### Supplied material:
BEGIN

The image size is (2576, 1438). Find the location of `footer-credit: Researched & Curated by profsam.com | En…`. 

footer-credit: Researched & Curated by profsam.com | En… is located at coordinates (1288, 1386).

END
BEGIN

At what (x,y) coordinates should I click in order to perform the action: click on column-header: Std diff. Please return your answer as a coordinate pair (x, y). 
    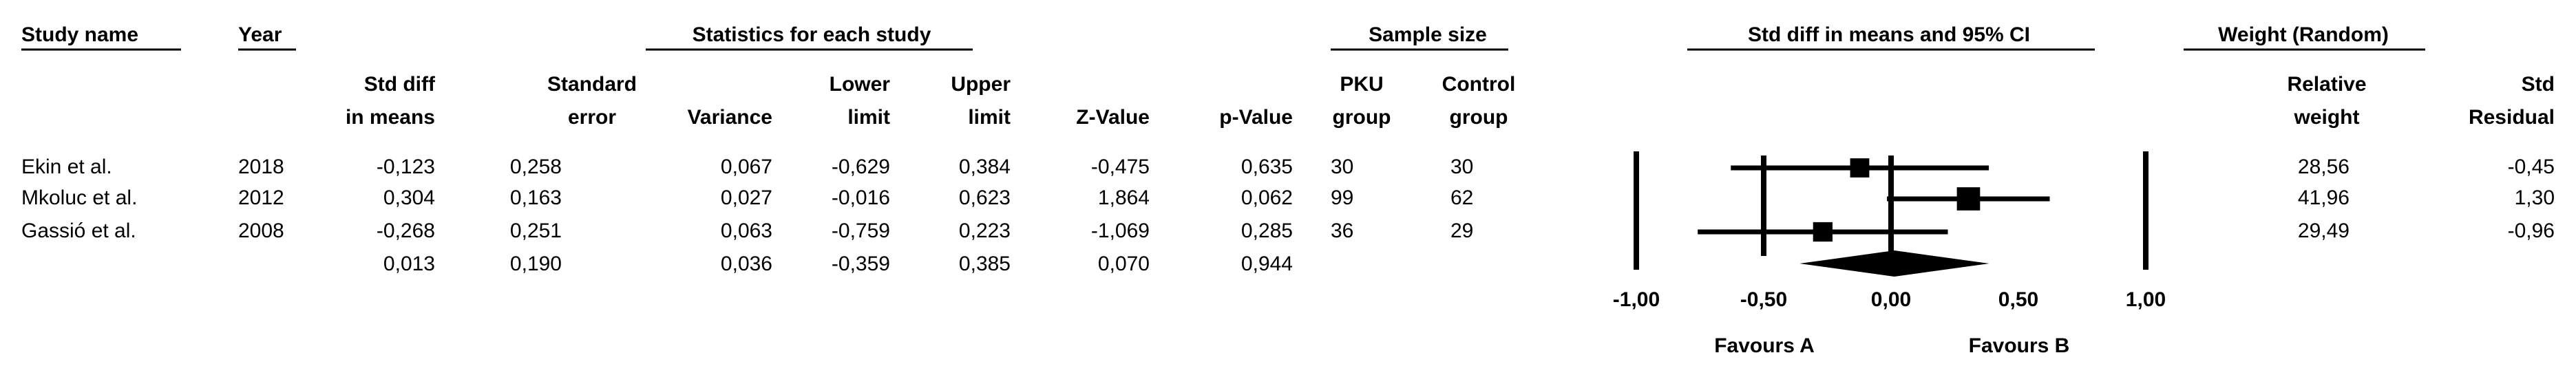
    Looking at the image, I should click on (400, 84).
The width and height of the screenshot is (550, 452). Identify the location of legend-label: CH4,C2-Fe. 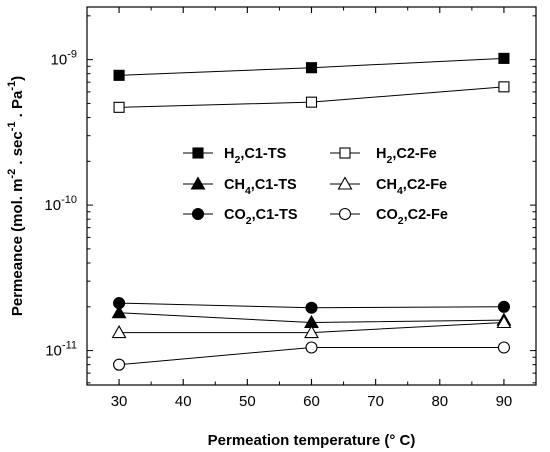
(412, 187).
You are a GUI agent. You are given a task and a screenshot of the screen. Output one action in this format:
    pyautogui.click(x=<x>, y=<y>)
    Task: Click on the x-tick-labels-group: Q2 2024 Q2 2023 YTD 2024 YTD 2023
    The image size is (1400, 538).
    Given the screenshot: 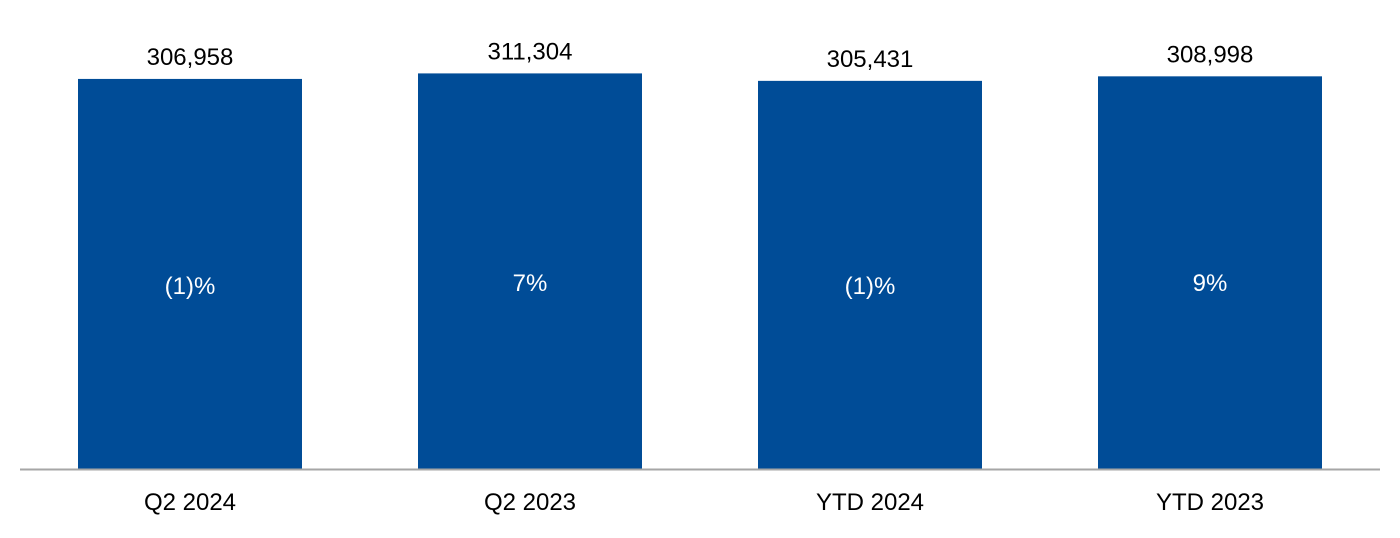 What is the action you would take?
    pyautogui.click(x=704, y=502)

END

### Instructions for the task:
Rewrite the lines from the one with "At what (x,y)" up to and including the one with "(412, 187).", replacing "screenshot" with "screen capture" and leaving everything else unchanged. Leave the pictures out of your answer.

### Answer to the exercise:
At what (x,y) coordinates should I click in order to perform the action: click on column-header: Std diff. Please return your answer as a coordinate pair (x, y). 
    Looking at the image, I should click on (400, 84).
The width and height of the screen capture is (550, 452). Identify the location of legend-label: CH4,C2-Fe. 
(412, 187).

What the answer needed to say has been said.